Search code examples
machine-learningnlptransformer-modellanguage-model

How is transformers loss calculated for blank token predictions?


I'm currently trying to implement a transformer and have trouble understanding its loss calculation.

My encoders input looks for batch_size=1 and max_sentence_length=8 like:

[[Das, Wetter, ist, gut, <blank>, <blank>, <blank>, <blank>]]

My decoders input looks like (german to english):

[[<start>, The, weather, is, good, <end>, <blank>, <blank>]]

Let's say my transformer predicted those class probabilities (only showing the word for the class with the highest class probability):

[[The, good, is, weather, <end>, <blank>, <blank>, <blank>]]

Now I calculate the loss using:

loss = categorical_crossentropy(
   [[The, good, is, weather, <end>, <blank>, <blank>, <blank>]],
   [[The, weather, is, good, <end>, <blank>, <blank>, <blank>]]
)

Is this the correct way to calculate the loss?

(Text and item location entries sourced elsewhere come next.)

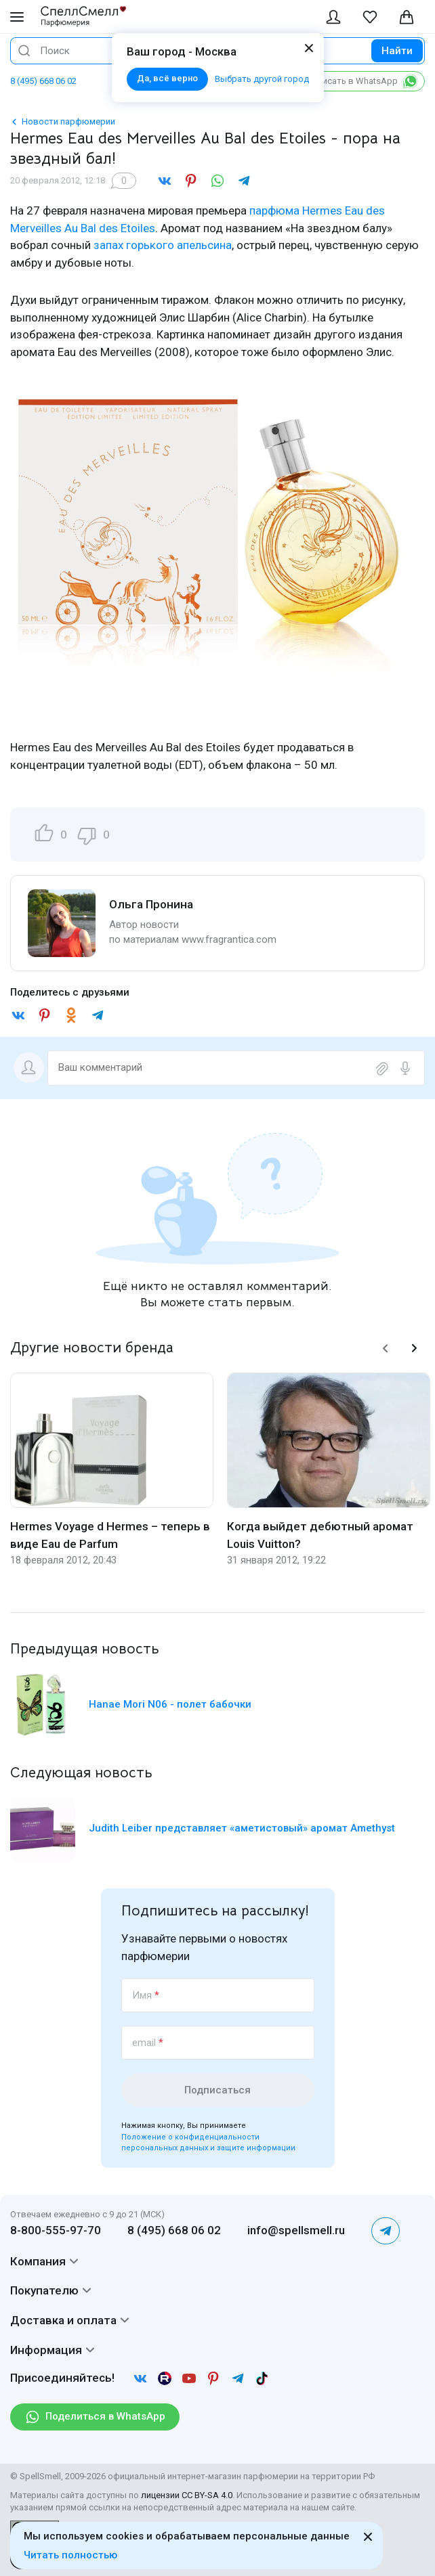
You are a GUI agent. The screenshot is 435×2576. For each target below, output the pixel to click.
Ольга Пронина (151, 904)
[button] (385, 1348)
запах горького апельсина (163, 245)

My transformer always predicts the blank token for the next word and I thought that's because I have a mistake in my loss calculation and have to do something with the blank tokens before calculating the loss.


Solution

  • You need to mask out the padding. (What you call is <blank> is more often called <pad>.)

    • Create a mask saying where the valid tokens are (pseudocode: mask = target != '<pad>')

    • When computing the categorical cross-entropy, do not automatically reduce the loss and keep the value.

    • Multiply the loss values with the mask, i.e., positions corresponding to the <blank> tokens get zero out and sum the losses at the valid positions. (pseudocode: loss_sum = (loss * mask).sum())

    • Divide the loss_sum by the number of valid position, i.e., the sum of the mask (pseudocode: loss = loss_sum / mask.sum())